5. GRANTOR'S COVENANTS.
The Grantor covenants that it shall:
(a) from time to time and at all reasonable times allow the
Bank, by or through any of its officers, agents, attorneys, or accountants, to
examine or inspect the Collateral, notify account debtors of the Bank's security
interest in accounts (if included in the definition of Collateral) and obtain
valuations and audits of the Collateral, wherever located.

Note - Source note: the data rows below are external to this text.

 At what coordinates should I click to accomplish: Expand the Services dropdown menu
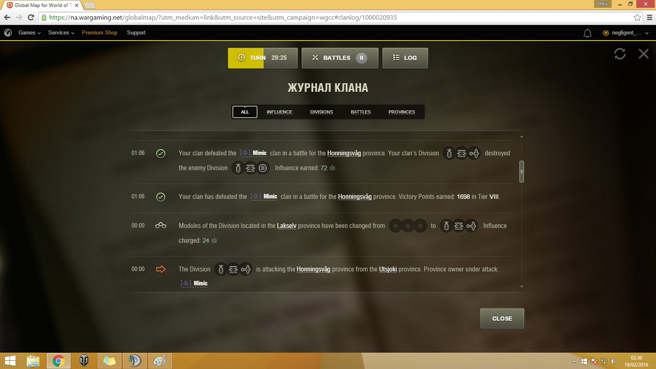61,33
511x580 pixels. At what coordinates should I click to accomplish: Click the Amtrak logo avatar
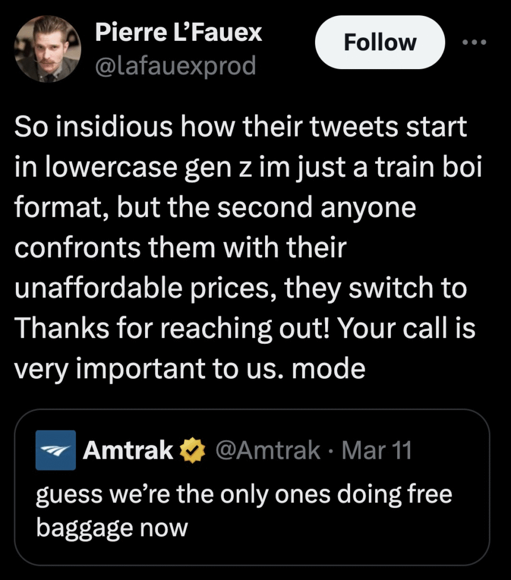56,450
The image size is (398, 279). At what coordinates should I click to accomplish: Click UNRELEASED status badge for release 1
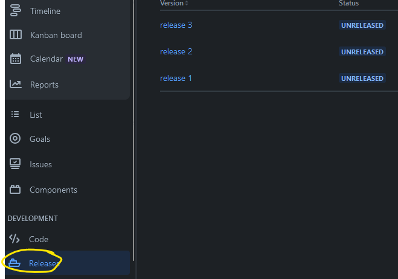click(362, 79)
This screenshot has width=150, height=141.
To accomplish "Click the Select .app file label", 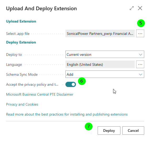I will (18, 34).
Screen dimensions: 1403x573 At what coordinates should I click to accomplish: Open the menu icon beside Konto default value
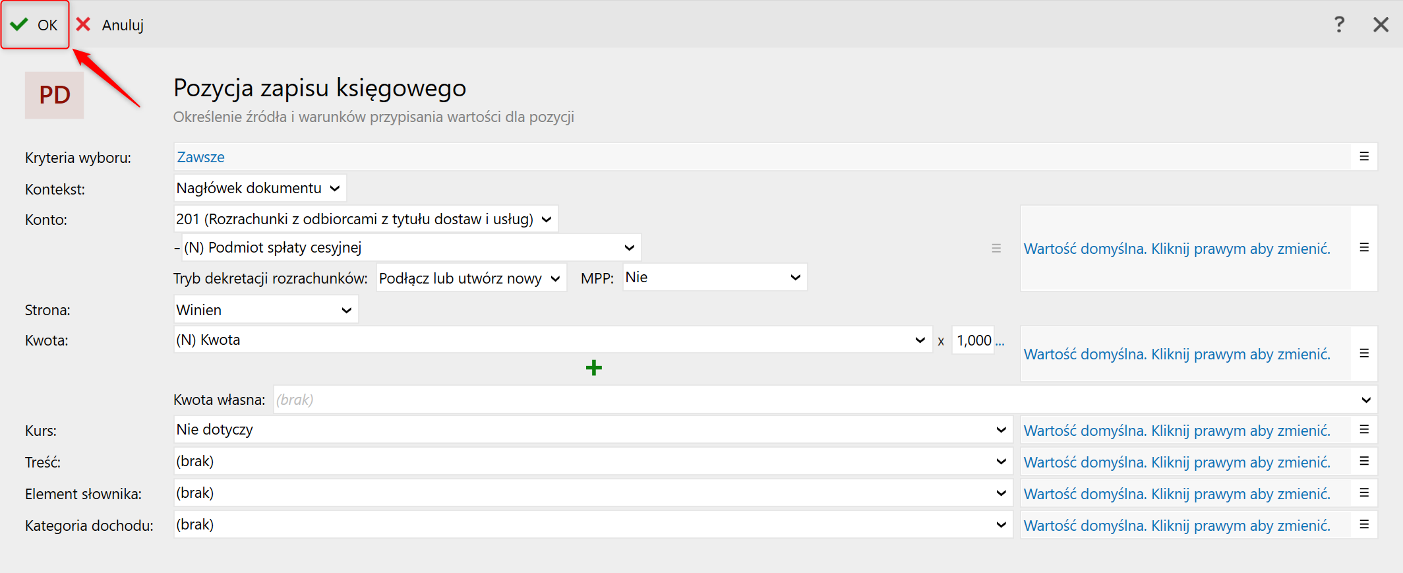click(x=1364, y=248)
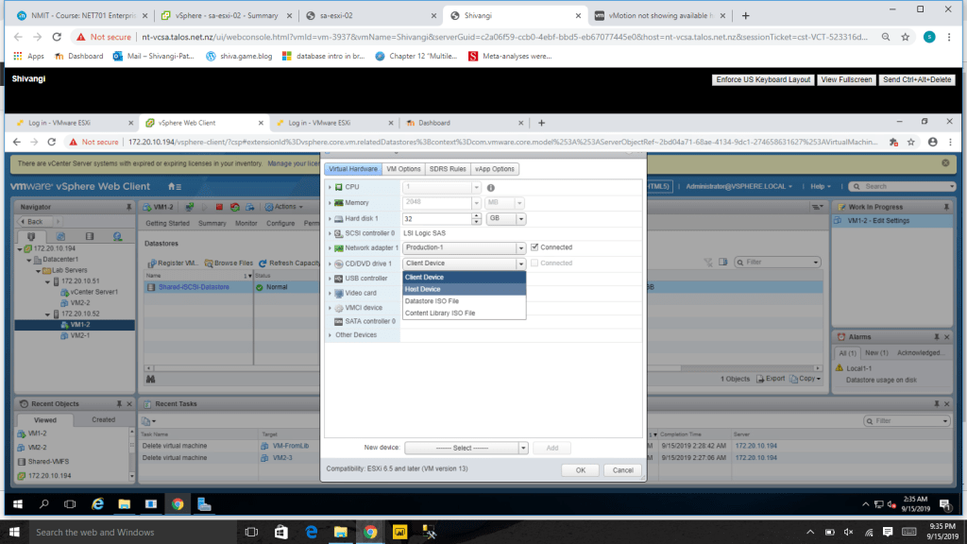This screenshot has height=544, width=967.
Task: Click the Send Ctrl+Alt+Delete button
Action: [917, 80]
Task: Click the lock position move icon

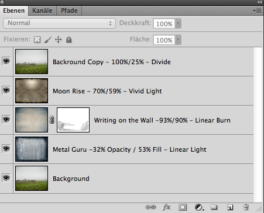Action: 59,40
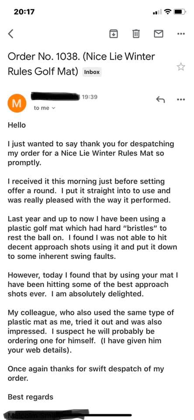Tap the 19:39 message timestamp
The width and height of the screenshot is (194, 420).
click(x=90, y=97)
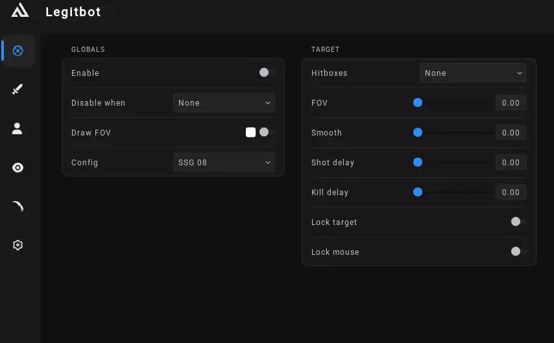Expand the Disable when dropdown
This screenshot has height=343, width=554.
[224, 102]
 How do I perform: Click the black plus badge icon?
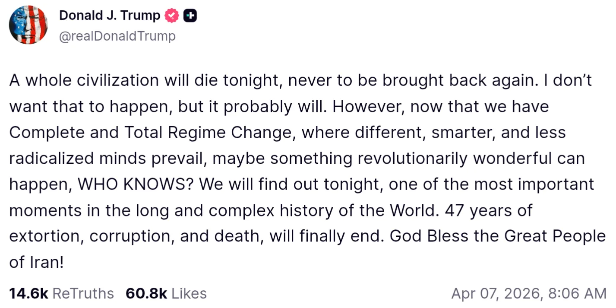pos(190,16)
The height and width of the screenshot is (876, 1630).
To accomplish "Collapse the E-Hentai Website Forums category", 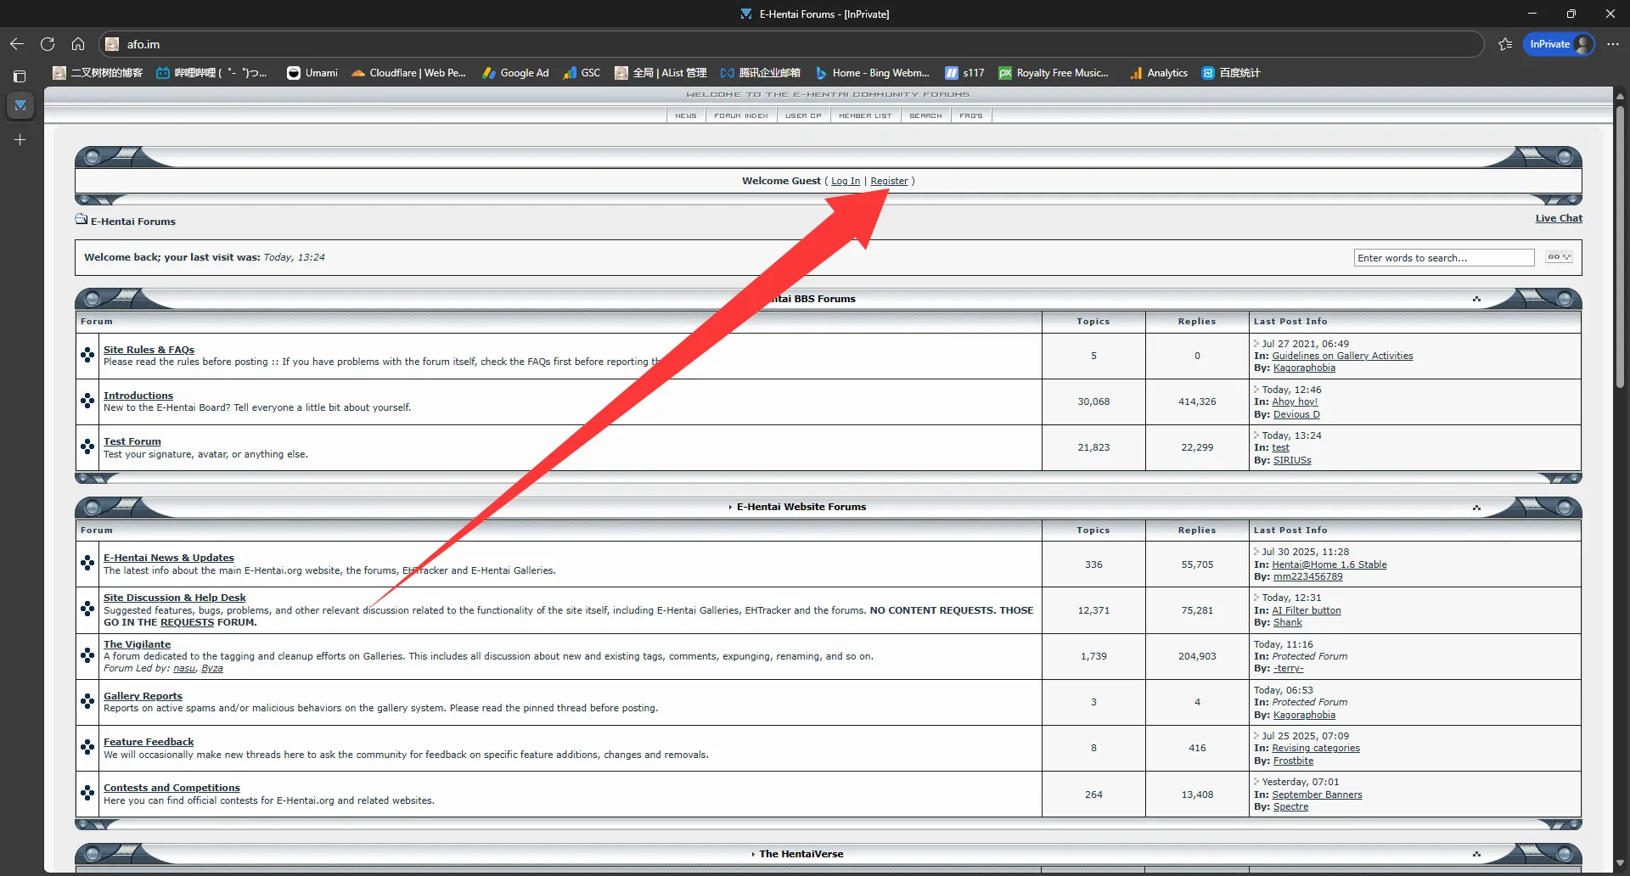I will [1476, 508].
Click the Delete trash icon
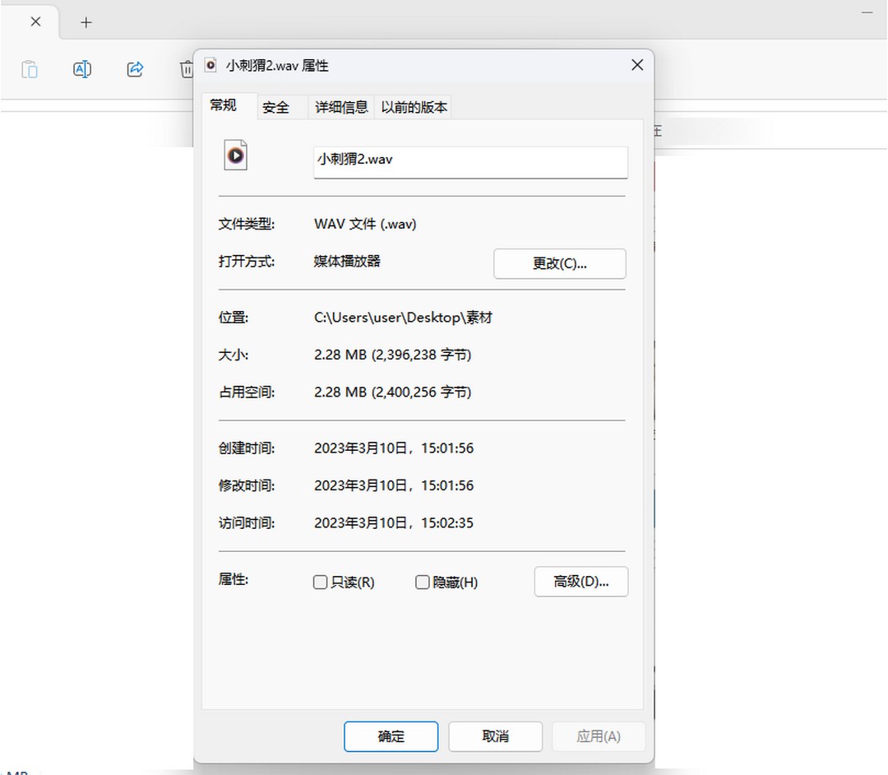 pos(187,69)
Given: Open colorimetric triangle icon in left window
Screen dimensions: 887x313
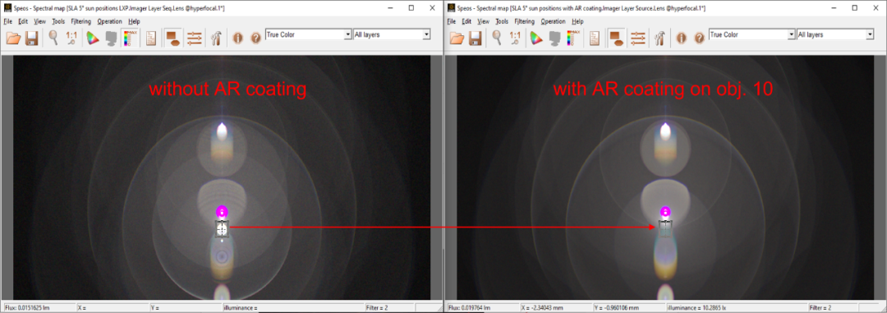Looking at the screenshot, I should [92, 38].
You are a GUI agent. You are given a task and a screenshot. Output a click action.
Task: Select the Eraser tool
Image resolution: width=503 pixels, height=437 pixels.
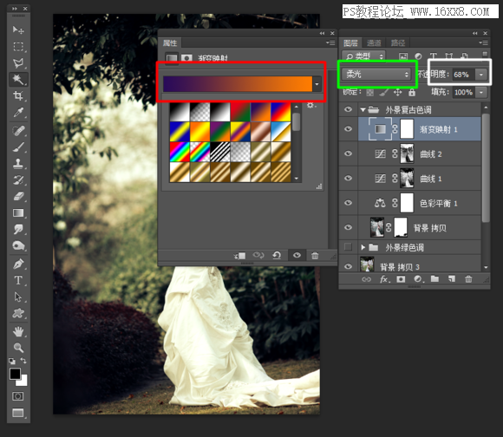point(18,196)
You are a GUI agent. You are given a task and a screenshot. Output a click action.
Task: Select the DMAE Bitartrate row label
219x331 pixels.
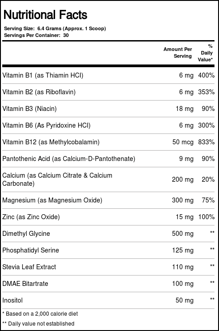(25, 284)
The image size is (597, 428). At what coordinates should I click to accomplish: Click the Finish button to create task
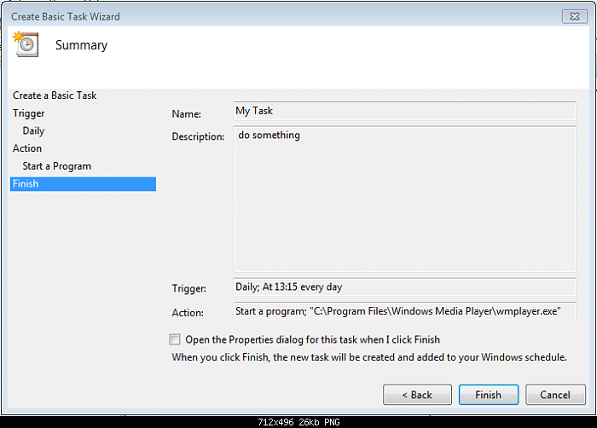pyautogui.click(x=488, y=395)
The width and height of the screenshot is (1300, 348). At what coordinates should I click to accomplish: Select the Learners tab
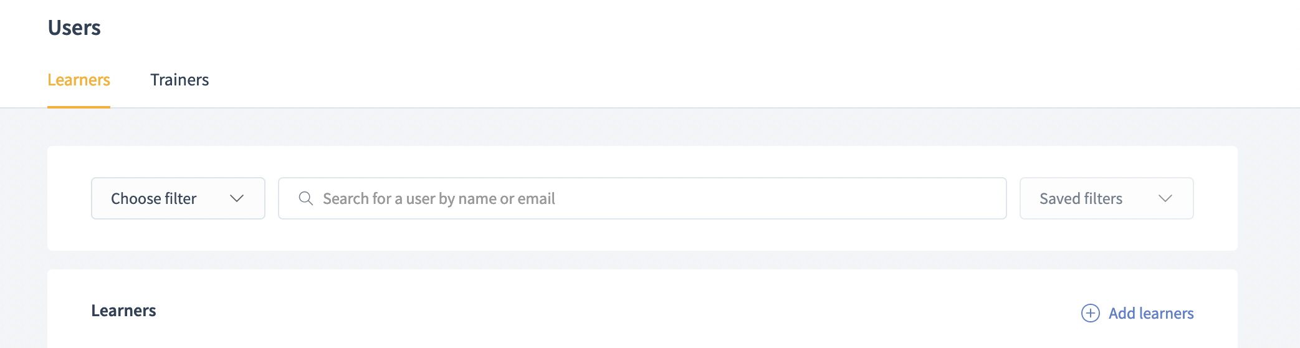click(79, 80)
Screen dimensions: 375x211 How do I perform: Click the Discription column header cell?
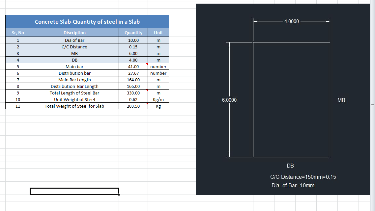point(74,33)
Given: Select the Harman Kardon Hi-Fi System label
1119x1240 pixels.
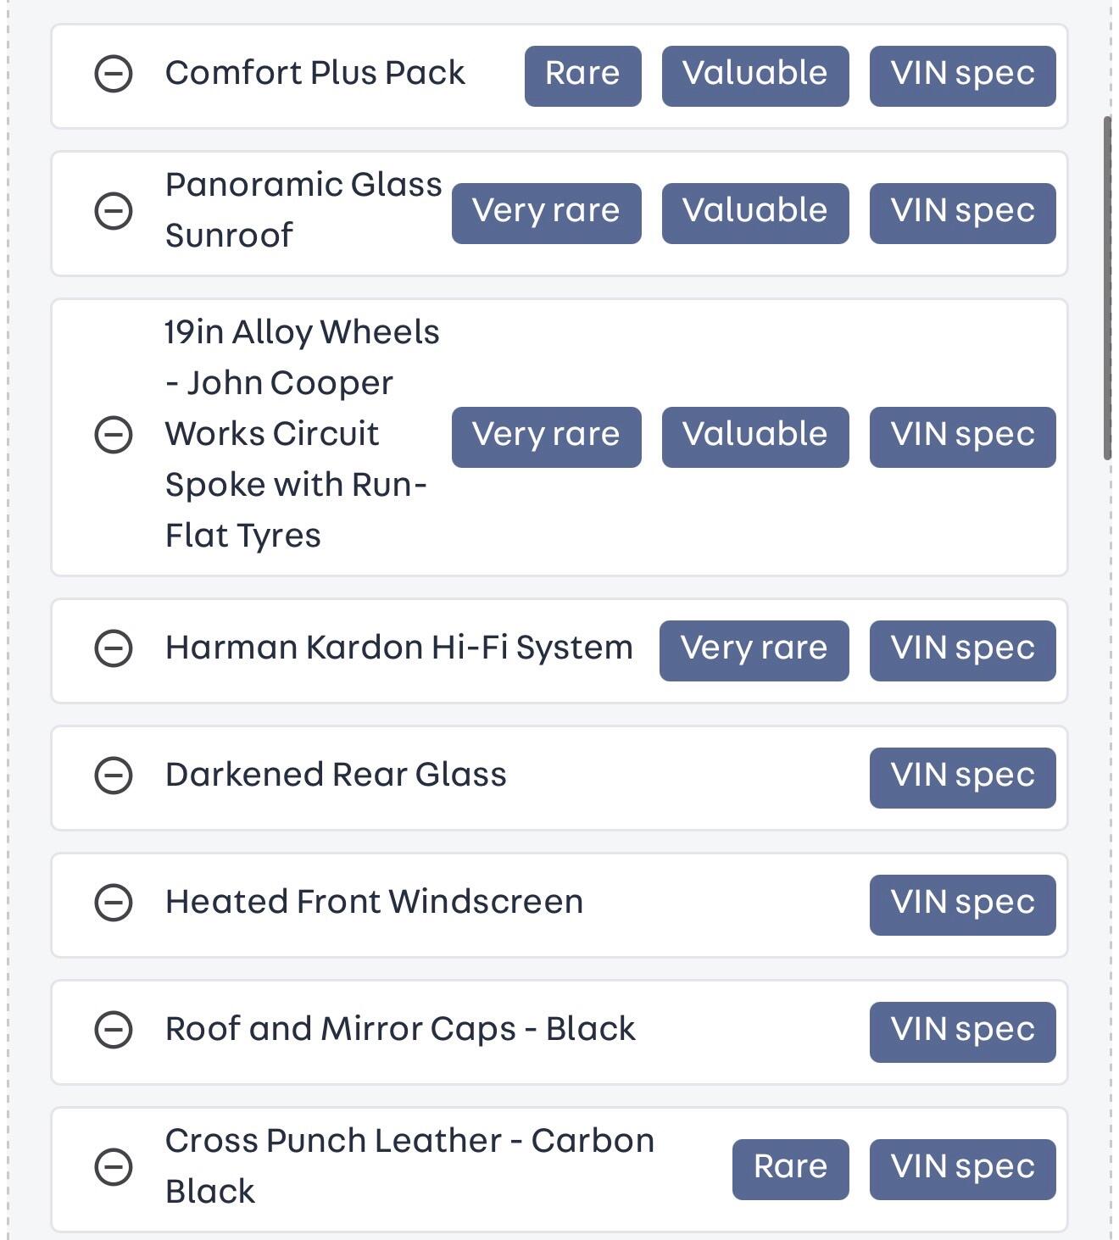Looking at the screenshot, I should (398, 648).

The Grantor shall do,
obtain, make, execute and deliver all such additional and further acts, things,
deeds, assurances and instruments as the Bank may require to vest in and assure
to the Bank its rights hereunder and in or to the Collateral, and the proceeds
thereof, including, but not limited to, waivers from landlords, warehousemen and
mortgagees;
(b) keep the Collateral in good order and repair at all times
and immediately notify the Bank of any event causing a material loss or decline
in value of the Collateral whether or not covered by insurance and the amount of
such loss or depreciation;
(c) only use or permit the Collateral to be used in accordance
with all applicable federal, state, county and municipal laws and regulations;
and
(d) have and maintain insurance at all times with respect to
all Collateral against risks of fire (including so-called extended coverage),
theft, sprinkler leakage, and other risks (including risk of flood if any
Collateral is maintained at a location in a flood hazard zone) as the Bank may
reasonably require, in such form, in such amount, for such period and written by
such companies as may be reasonably satisfactory to the Bank. The policies of
all such casualty insurance shall contain a standard Lender's Loss Payable
Clauses issued in favor of the Bank under which all losses thereunder shall be
paid to the Bank as the Bank's interest may appear. Such policies shall
expressly provide that the requisite insurance cannot be altered or canceled
without at least thirty (30) days prior written notice to the Bank and shall
insure the Bank notwithstanding the act or neglect of the Grantor. Upon demand
of the Bank, the Grantor shall furnish the Bank with duplicate original policies
of insurance or such other evidence of insurance as the Bank may require. In the
event of failure to provide insurance as herein provided, the Bank may, at its
option, obtain such insurance and the Grantor shall pay to the Bank, on demand,
the cost thereof. Proceeds of insurance may be applied by the Bank to reduce the
Obligations or to repair or replace Collateral, all in the Bank's sole
discretion.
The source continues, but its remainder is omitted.